> **EXERCISE DESCRIPTION**
With the pictures left out, retype exactly the lines below starting at the line that contains "At what coordinates" and ending at the line that contains "The image size is (332, 178).".

> **INFORMATION PROVIDED**
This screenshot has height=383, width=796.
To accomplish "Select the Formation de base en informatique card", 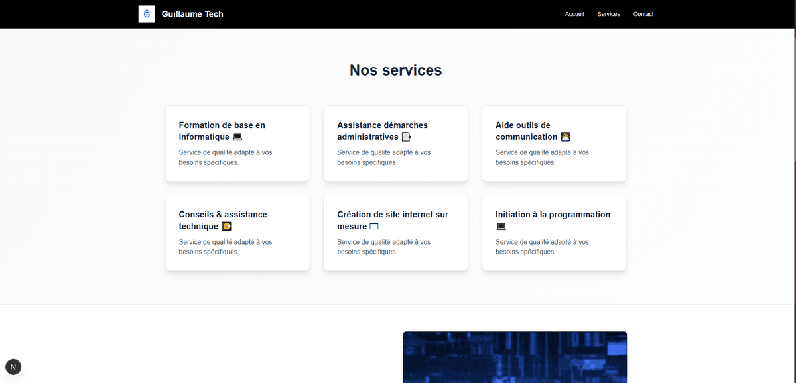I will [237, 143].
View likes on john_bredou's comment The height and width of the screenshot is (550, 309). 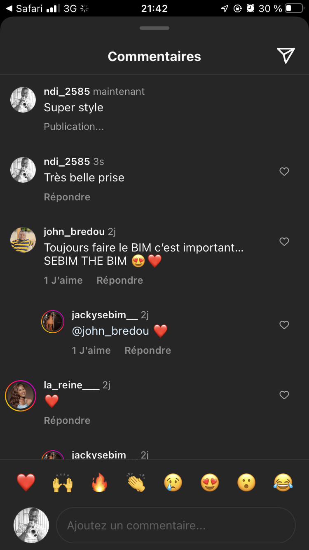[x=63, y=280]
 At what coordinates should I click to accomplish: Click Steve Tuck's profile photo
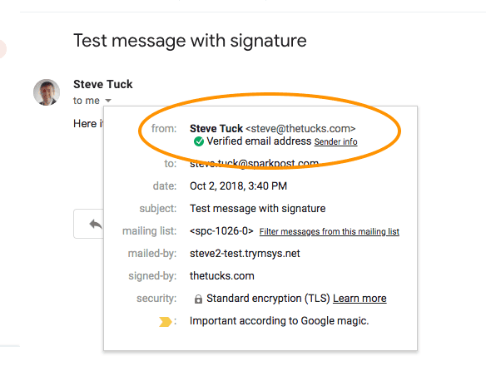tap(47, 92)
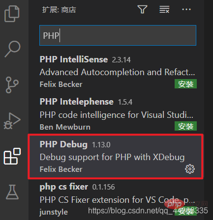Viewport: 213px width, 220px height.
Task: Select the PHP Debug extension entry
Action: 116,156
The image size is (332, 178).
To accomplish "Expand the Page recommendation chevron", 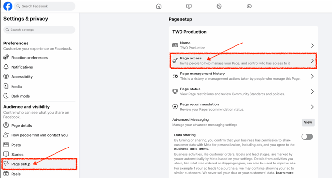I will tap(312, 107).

...

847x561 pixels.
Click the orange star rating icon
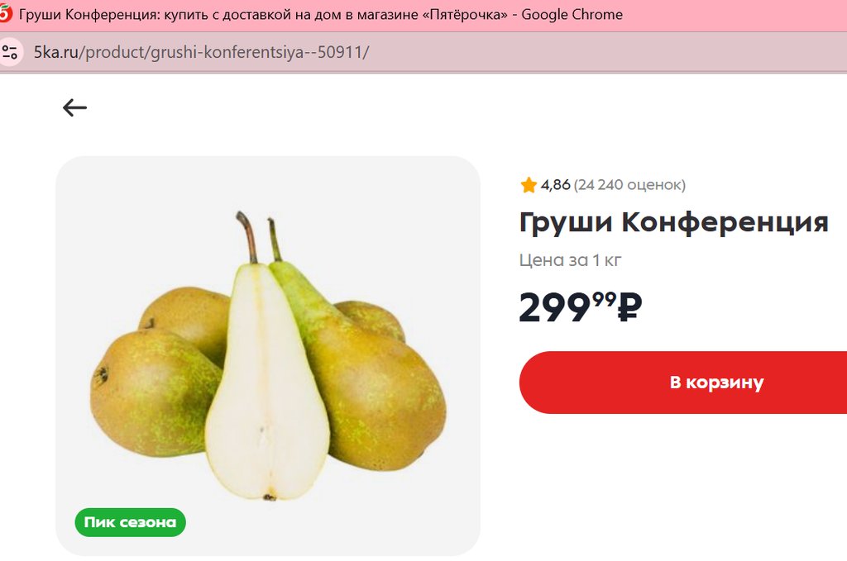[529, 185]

> **ANSWER SECTION**
 At what coordinates should I click to accomplish: Click Steve Tuck's profile photo
tap(47, 92)
Viewport: 213px width, 220px height.
Task: Select the PHP Debug extension entry
Action: 116,156
The image size is (332, 178).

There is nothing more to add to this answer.